Let’s look at some charts! Here are your top 10 victims of NoRespect%, as well as the bottom 10 lucky boys who avoided it (min. 1500 pitches faced).
|Name||POS||L/R||2016 No Respect%||Career No Respect%|
|Name||POS||L/R||2016 No Respect%||Career No Respect%|
We know that lefties face a different, larger strike zone than righties, and that’s represented here; you need to drop down to 14th to find a right-handed hitter on the top of the leaderboard (Matt Holliday, 5.76%). This is unfair, but in the same way that it’s unfair to be angry that Brad Pitt didn’t win People’s Sexiest Man Alive award last year. Right-handed people are clearly inferior to southpaws like myself, and it is only right to try to mitigate our superior mental and physical capabilities with a fluid application of the rules.
You didn’t need me to tell you that lefties find themselves on the wrong end of bad strike calls more often, so I dug a tad deeper. I charted a scatter plot to see how the NoRespect% changed as a function of overall Swing%. I assumed that in general, players who were more discerning at the plate would be given the benefit of the doubt more often by umpires, and therefore be on the lower end. As Swing% rose, I expected NoRespect% to rise with it.
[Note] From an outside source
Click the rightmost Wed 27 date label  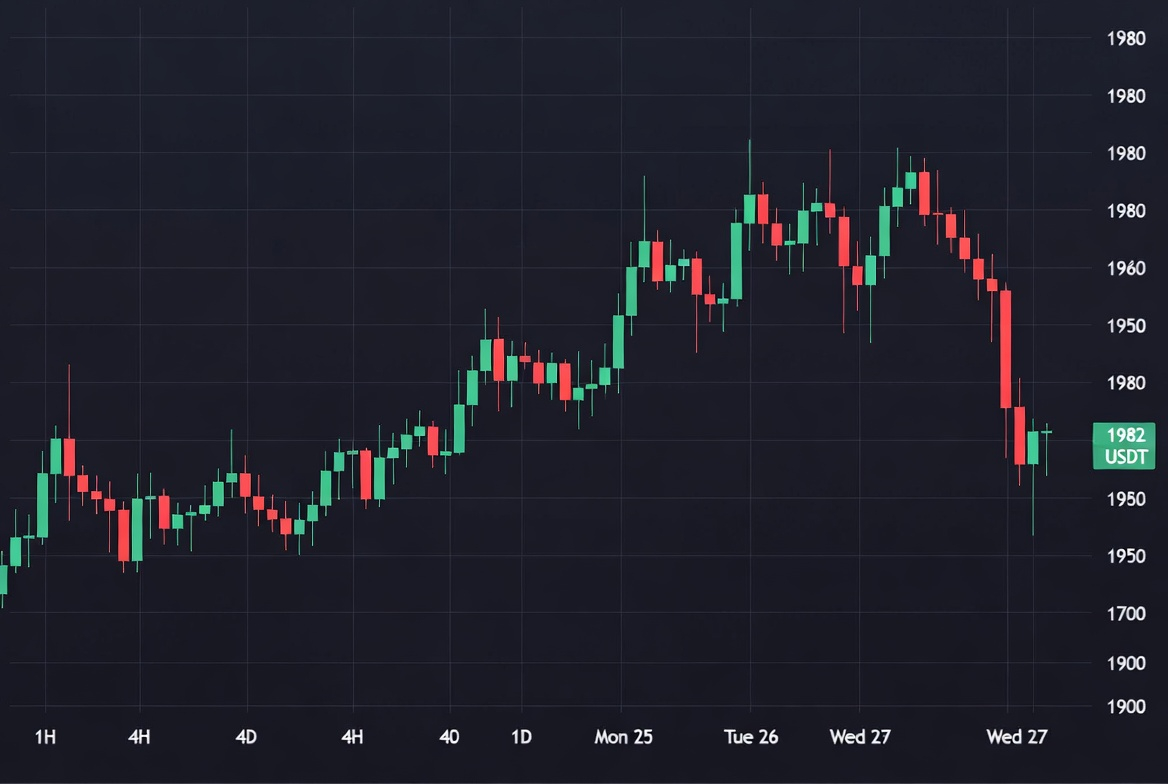[1017, 737]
Here’s what I found:
[Extreme Thomas Jefferson voice after he’s been advised to seek Alexander Hamilton’s endorsement in the Broadway smash hit Hamilton: An American Musical]: Whaaaaaaat. As you can see here, the opposite of my hypothesis is actually true: there was a fairly strong negative correlation (-.455 r, for those who care about such things) between Swing% and No Respect%. Many of our favorite free swingers — Carlos Gómez (2.47%), Adam Jones (2.06%), Salvador Perez (2.65%) — are rarely unfairly penalized by umpires on borderline pitches they lay off of. Perhaps the umpires are merely rewarding their restraint in a Skinnervian attempt to elicit further good behavior, or perhaps they simply assume that if the pitch was a strike, that ding-dong would have taken a hack. Back during his Brewers days, Gómez was famously quoted as saying, “It has to be like, wayyy a ball for us not to swing.” Maybe all the umpires believed him. This could be the new market inefficiency.
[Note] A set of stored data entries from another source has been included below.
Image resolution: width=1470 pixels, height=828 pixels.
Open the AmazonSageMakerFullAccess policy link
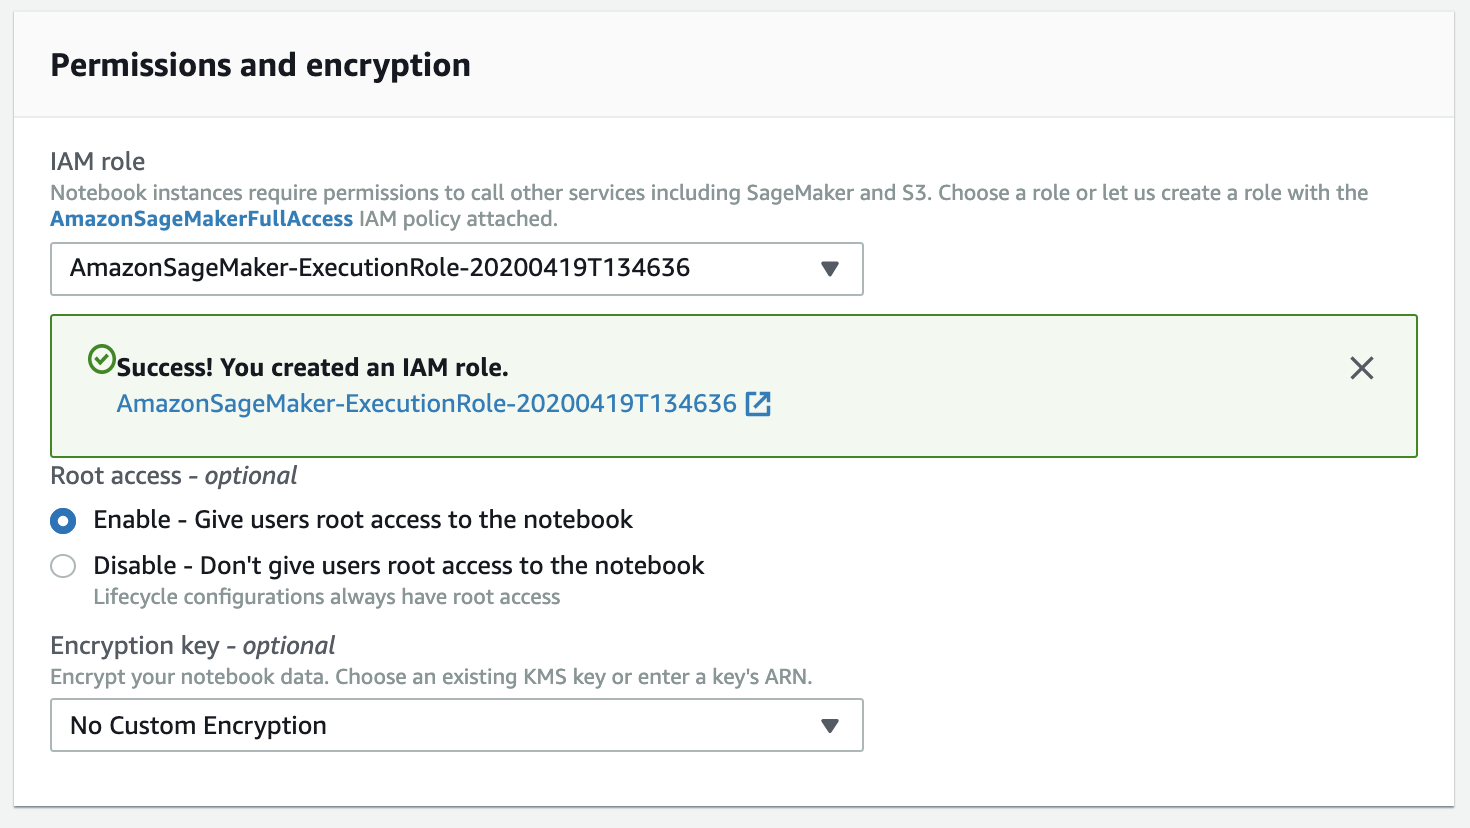point(201,219)
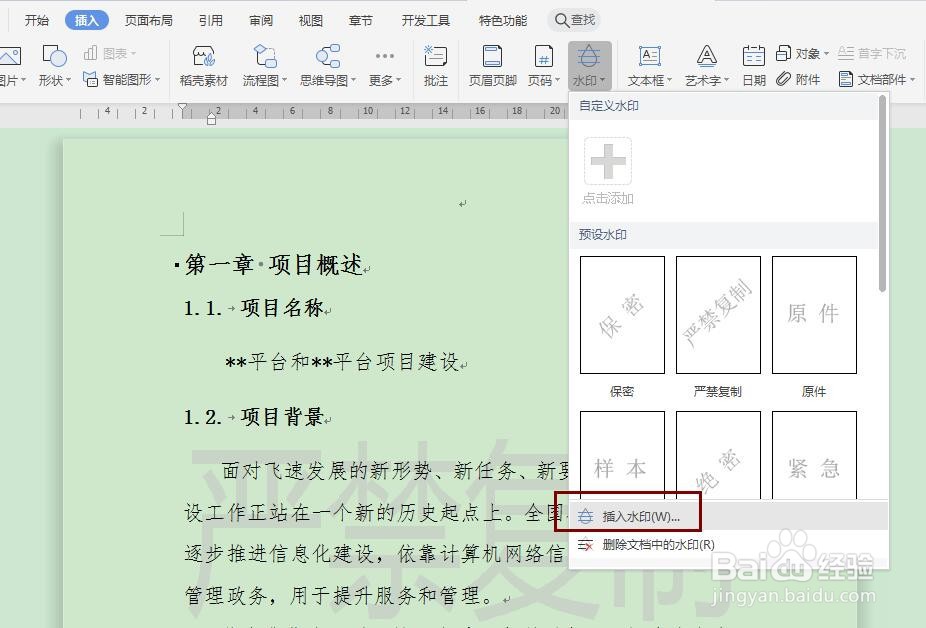The width and height of the screenshot is (926, 628).
Task: Insert the current date (日期)
Action: (x=753, y=65)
Now, I know what you’re thinking: Isn’t this all a bunch of small sample size nonsense? Are you sure this isn’t just noise? Why are you wasting your life, you exceedingly silly person? Oh ho, dear reader. It turns out there might be something to this! I found that on average, each player’s career NoRespect% (dating back to 2008, the first year for which Statcast has information) deviated from his 2016 rate by just 0.58% (found by using the absolute values of the difference, of course). It seems that the unfortunate ability to have balls called strikes against you is one that follows you throughout the years.
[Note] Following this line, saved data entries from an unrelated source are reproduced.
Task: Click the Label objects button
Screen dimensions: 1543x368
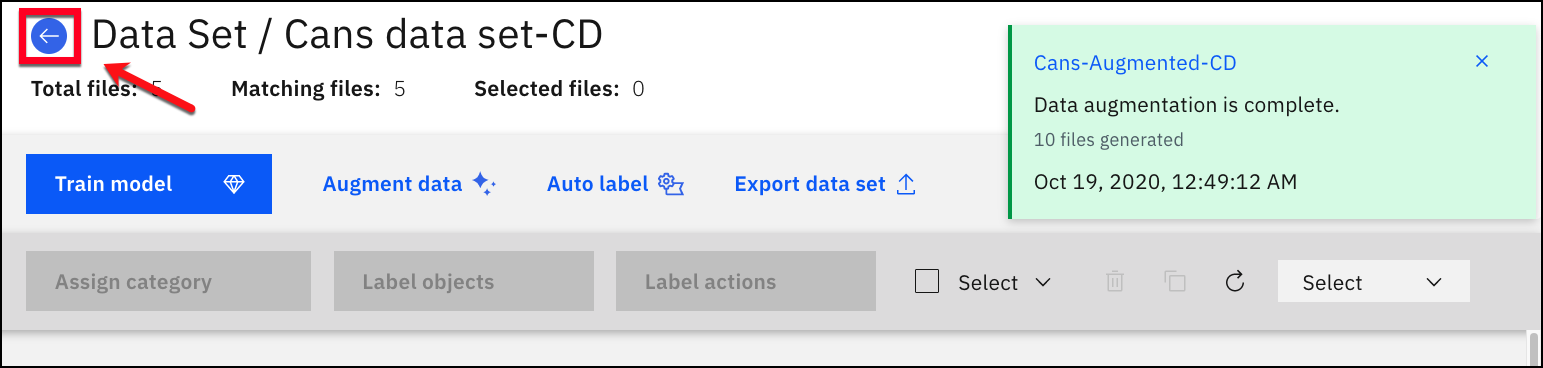Action: coord(464,281)
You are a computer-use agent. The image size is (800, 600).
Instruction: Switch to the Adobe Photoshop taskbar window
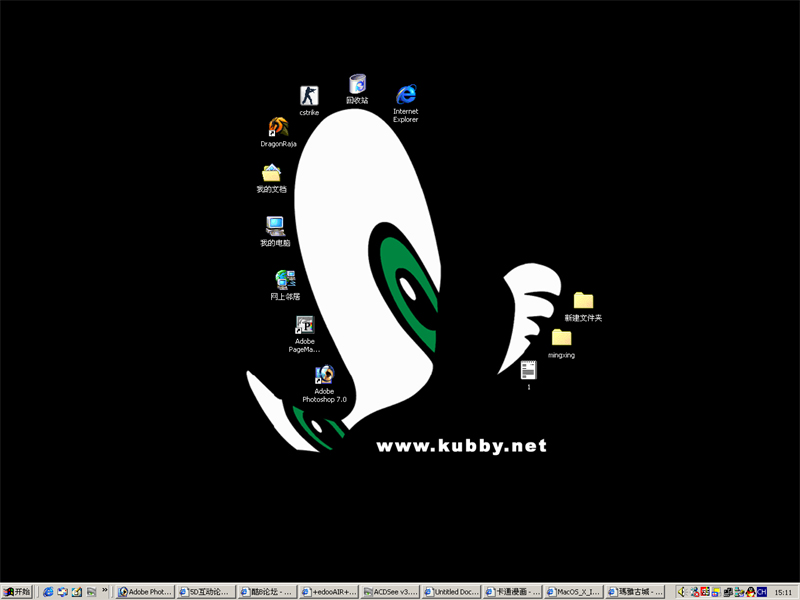(146, 592)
Some more odds and ends I found interesting during this lightly mathematical journey:
- If you add Z-Balls and O-Strikes, rather than subtract the former from the latter, you get the percentage of pitches umpires make poor calls on. The introduction of technology to the evaluation process for umpiring seems to be helping. The overall percentage of bad calls was 6.48% in 2016, down from an average of 7.4% over the span for which Statcast has data.
- While Swing% was inversely correlated with NoRespect%, it appears that defensive distance from home plate is strongly positively correlated. Outfielders riddle the top of the 2016 leaderboard (eight of the top 10), while the bottom of the career leaderboard is populated heavily with catchers (9 out of the bottom 20). That umpires would be reticent to ring up catchers on borderline calls makes some sense, but I’m not sure why they seem to take out their aggression on the poor outfielders instead. You rarely see umpires position themselves on the grass, so it is possible that men who are drawn to the profession hate and fear lawns and those who spend their time on them.
- Matt Kemp, who is always crying about strike zones, has a career 3.76 NoRespect%, which is well below the league average. He should probably quit all that bellyaching.
. . .
Travis Sarandos is a contributor at Beyond the Box Score, a Taylor Swift enthusiast and a very nice person. You can follow him on Twitter at @travis_mke.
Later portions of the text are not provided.